Imagine being called out by Morgan Freeman. Just imagine what that must feel like. You know that that person — whoever it was — was wishing they could sink directly into the floor at that point.

And then Freeman called out the entire award show:

"I'm gonna tell you what's wrong with this statue. It works...from the back. From the front, it's gender-specific. Maybe I started something."

via: Getty

Now, in case you're not familiar with the SAG award statuette (called "The Actor"), here's a glimpse of its front.

Mm-hm. Yep. It's not difficult to see what Freeman was referring to in his speech. There's definitely a...um..bulge, there. Is the Screen Actor's Guild implying that all actors are men? And if so...isn't that a problem? Because this is the Internet we're talking about, everyone completely understood and agreed with Freeman's statement and had no issues with it at all...

Just kidding! People had the exact responses you'd imagine they'd have.

And yeah, it is just a statue. (And there's never been anything wrong with any statues ever before, right?) People who make this argument are missing the bigger point, though.
Every day, women and men and children all over the world are subjected to thousands of images and videos and works of art — everything from the billboards you see on your morning commute to the pre-roll ads on a YouTube video to the commercials that air while you're watching TV — and the images we see, whether we like it or not, can directly influence how we view the world. If you don't see a woman depicted as an actor on the same level as men, you could easily fall prey to the assumption that women simply aren't actors. The statuette is literally called "The Actor," and it is a man. Surely there's room for more representation here, right?

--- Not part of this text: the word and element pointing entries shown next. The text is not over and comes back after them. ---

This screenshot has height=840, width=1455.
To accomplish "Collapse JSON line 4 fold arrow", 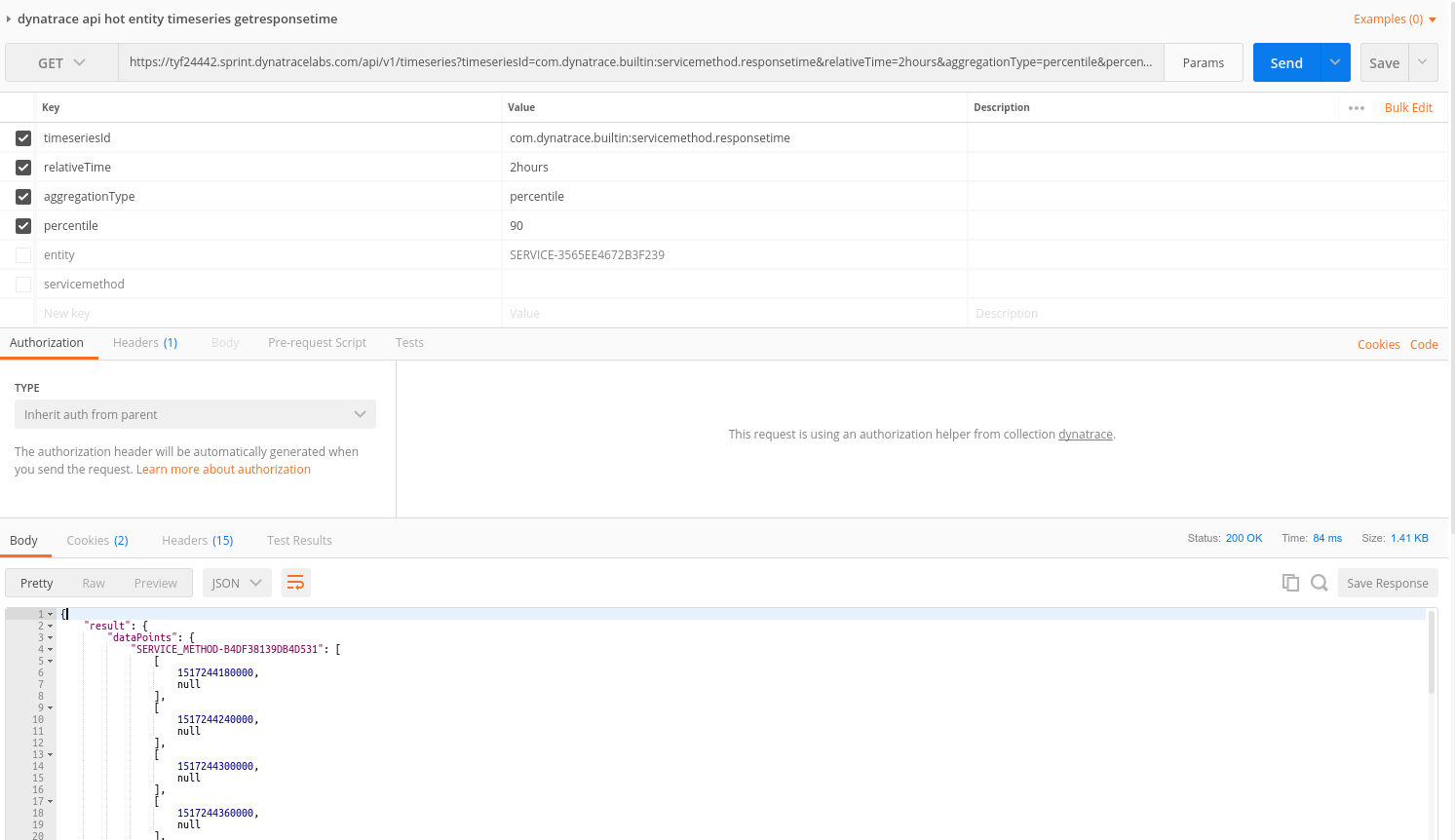I will (x=51, y=650).
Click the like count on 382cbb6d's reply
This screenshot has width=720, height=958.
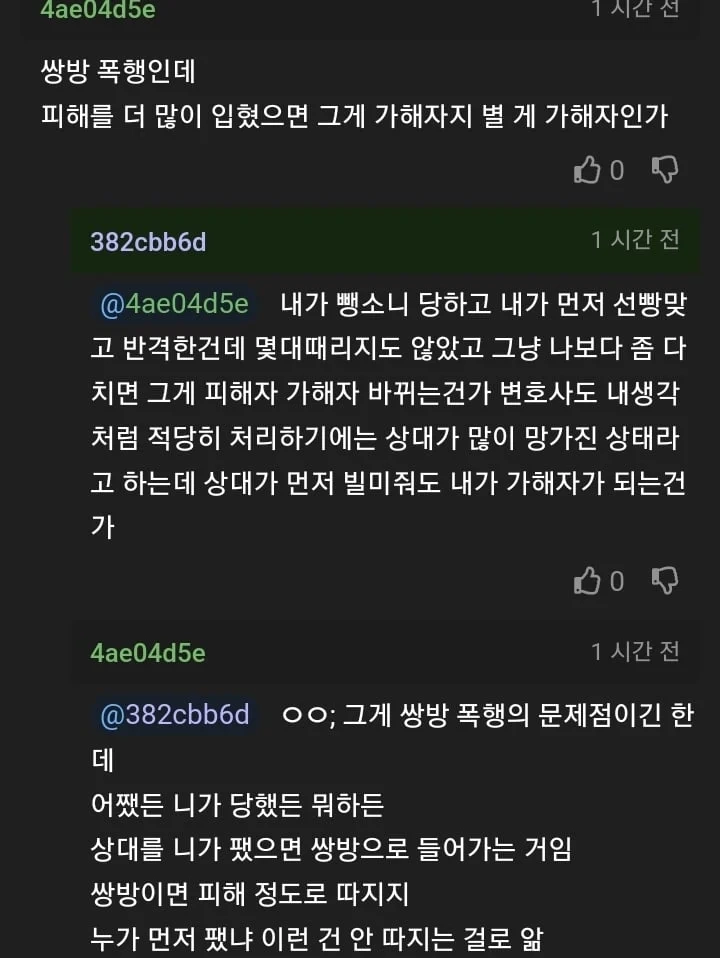pyautogui.click(x=617, y=581)
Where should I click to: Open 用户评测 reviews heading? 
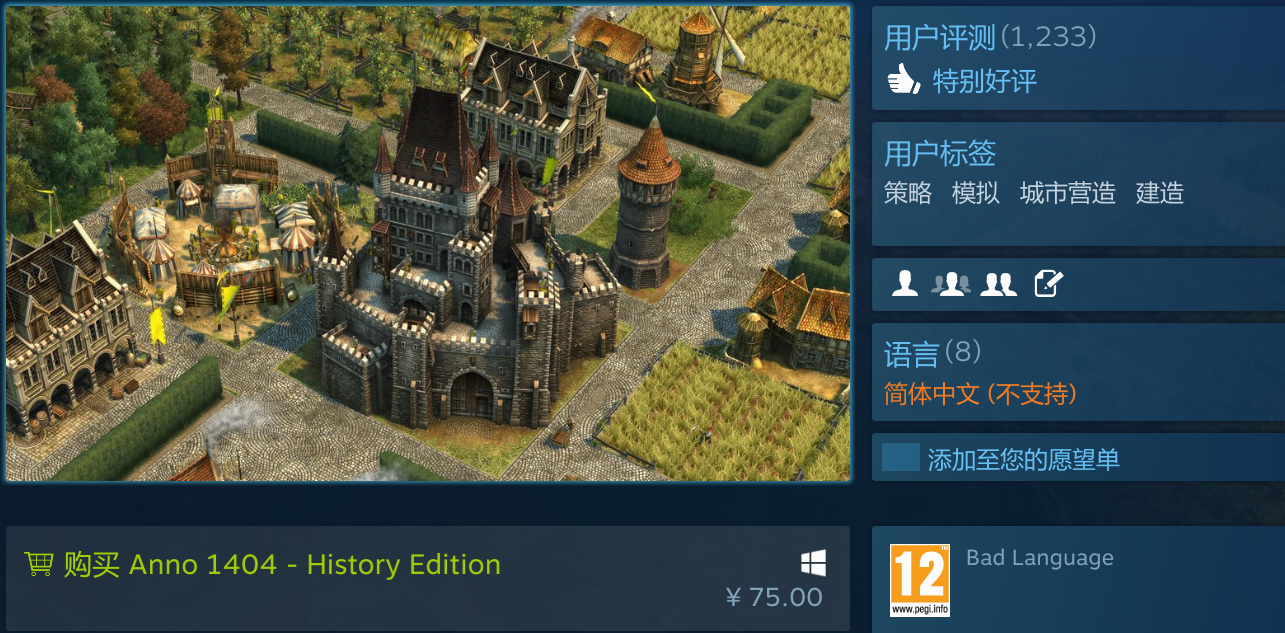coord(990,38)
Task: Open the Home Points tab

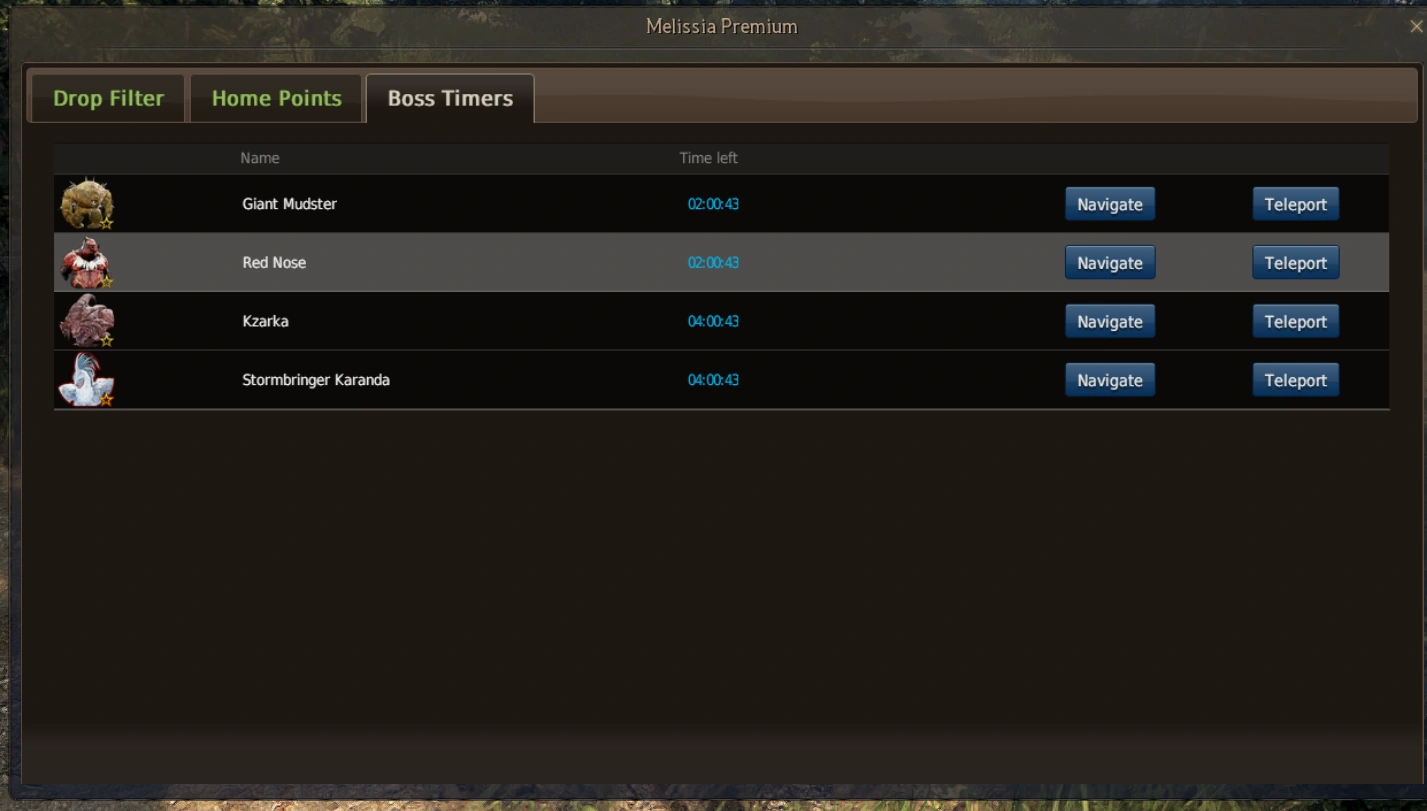Action: tap(276, 98)
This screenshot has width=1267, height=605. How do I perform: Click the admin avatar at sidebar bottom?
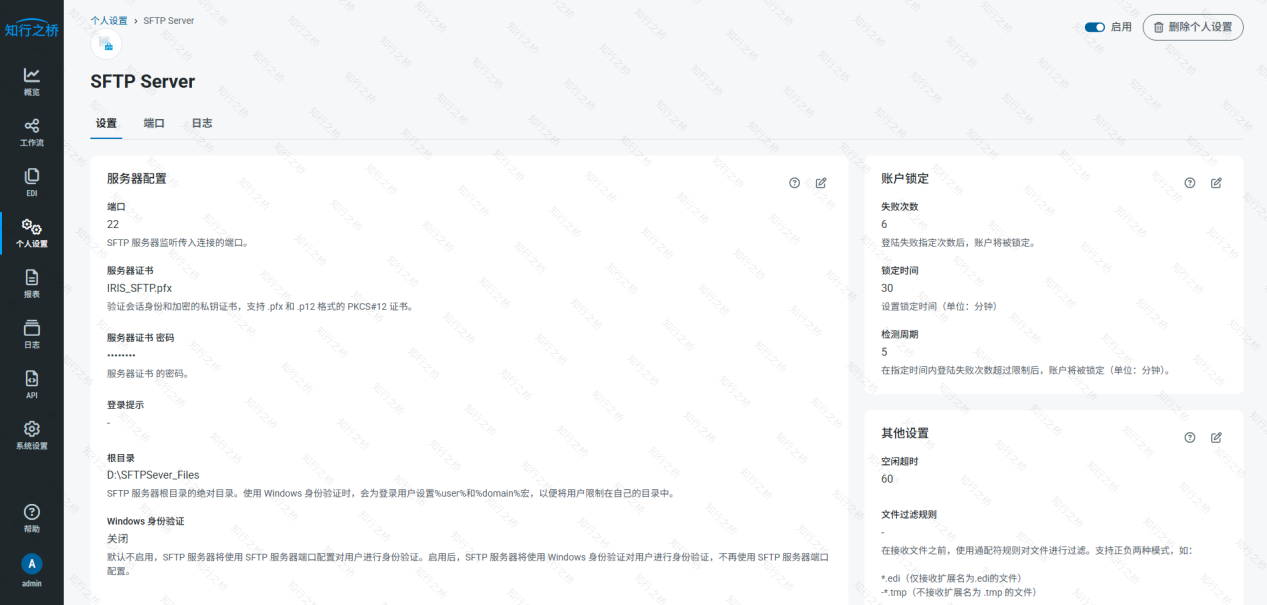[x=31, y=565]

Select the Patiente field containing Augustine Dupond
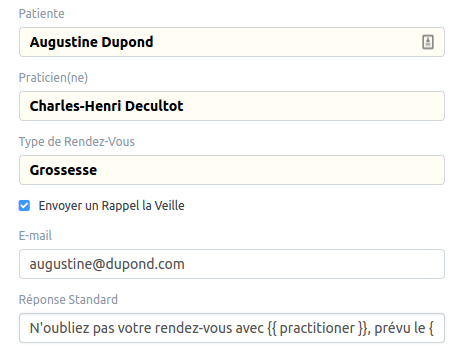(x=232, y=42)
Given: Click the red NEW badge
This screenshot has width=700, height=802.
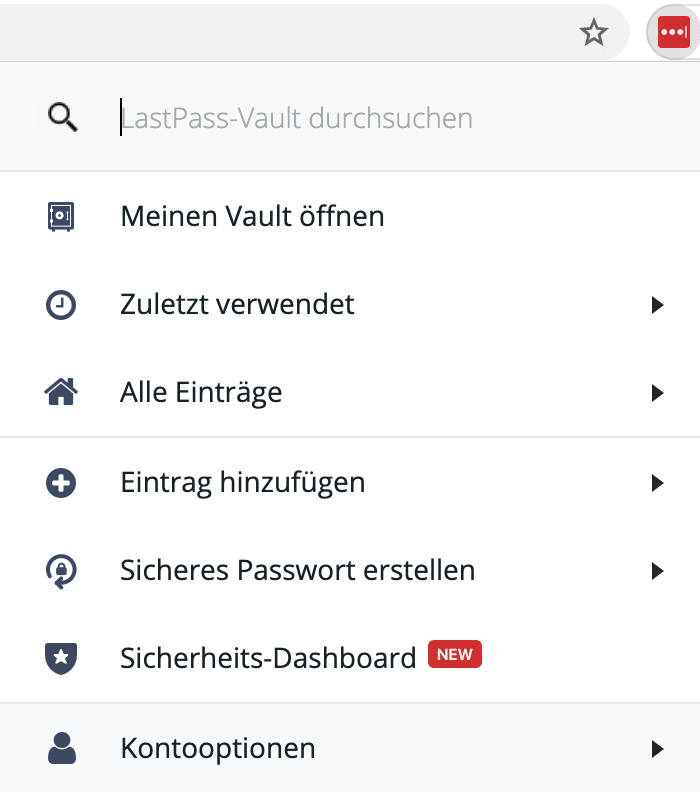Looking at the screenshot, I should click(x=455, y=655).
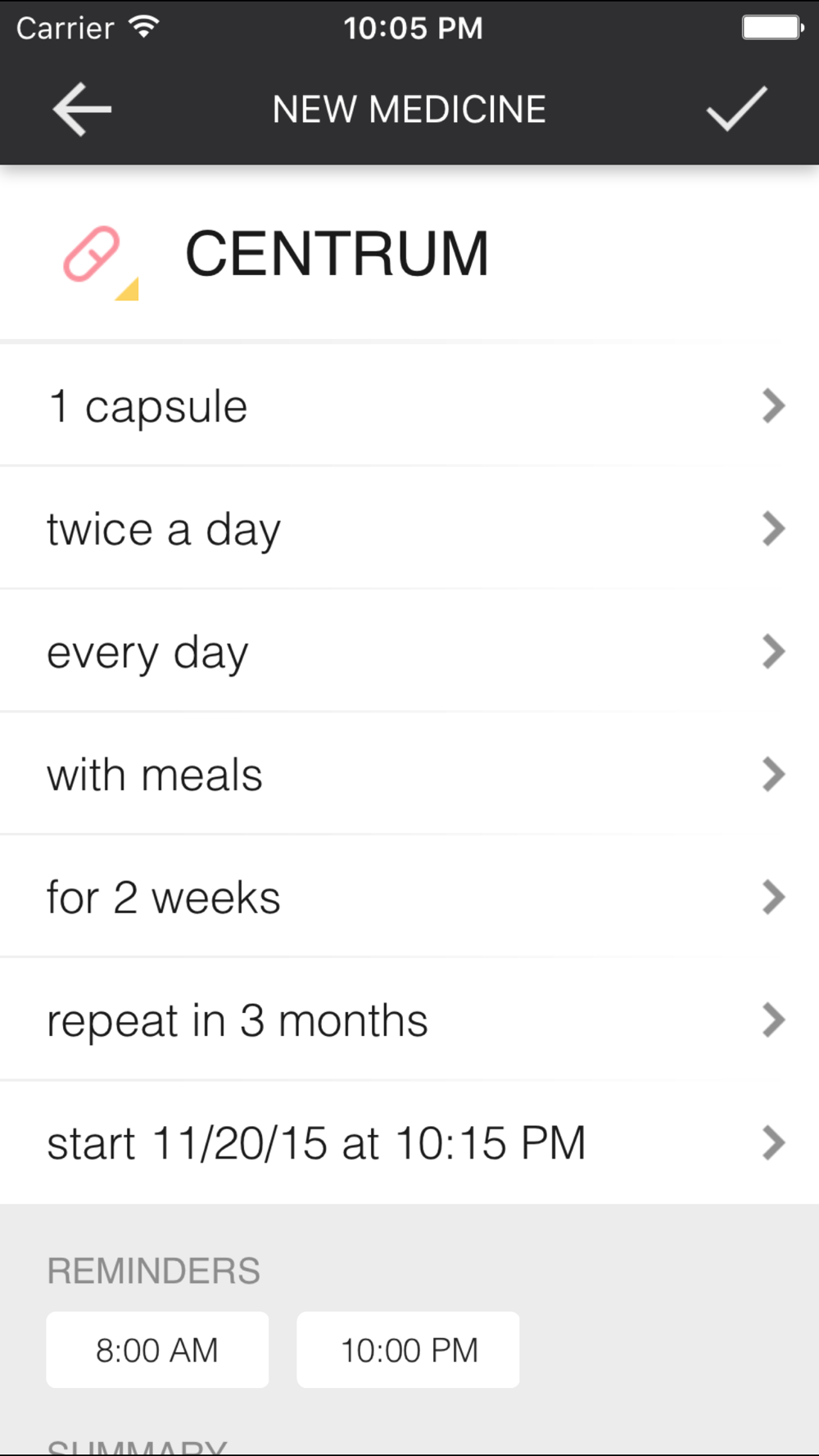Open the twice a day frequency row
Viewport: 819px width, 1456px height.
pyautogui.click(x=410, y=529)
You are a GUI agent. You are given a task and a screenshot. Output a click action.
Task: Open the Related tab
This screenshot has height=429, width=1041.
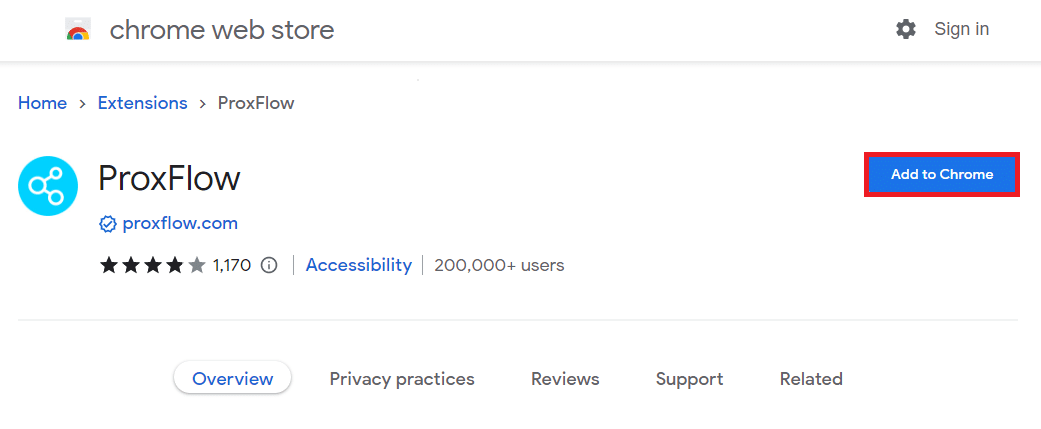click(811, 379)
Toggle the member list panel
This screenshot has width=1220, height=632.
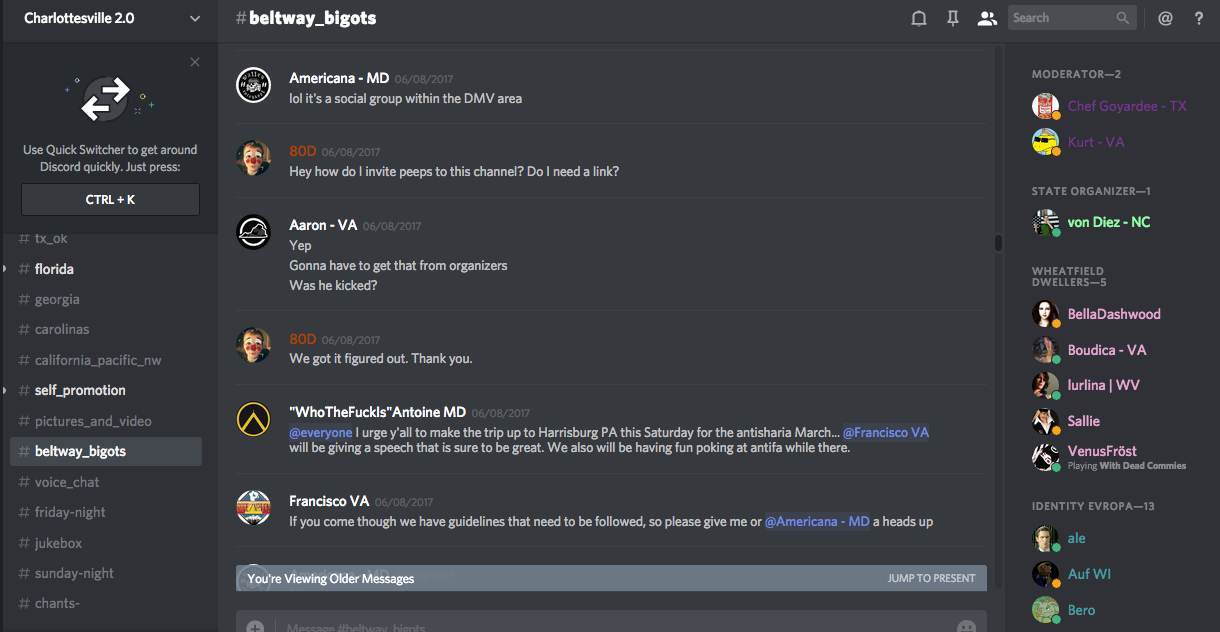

And before you comment, yes, the Emmy statuette is a woman.

Maybe there should be a male version of the Emmy statuette! Or maybe all statuettes should just not have discernible sexes! They don't need to even look like humans. There are plenty of types of art, right? If anyone is bothered by what we're working with now, maybe it's not a totally bonkers idea to try to accommodate them.

Anyway, to all the people who think Freeman's statement is uncalled for, I have three words for you:

He's kind of God, so your point is pretty much invalid. Sorry 'bout it.
The rest of us are happy that Freeman may have "started something." Now, what else can we start?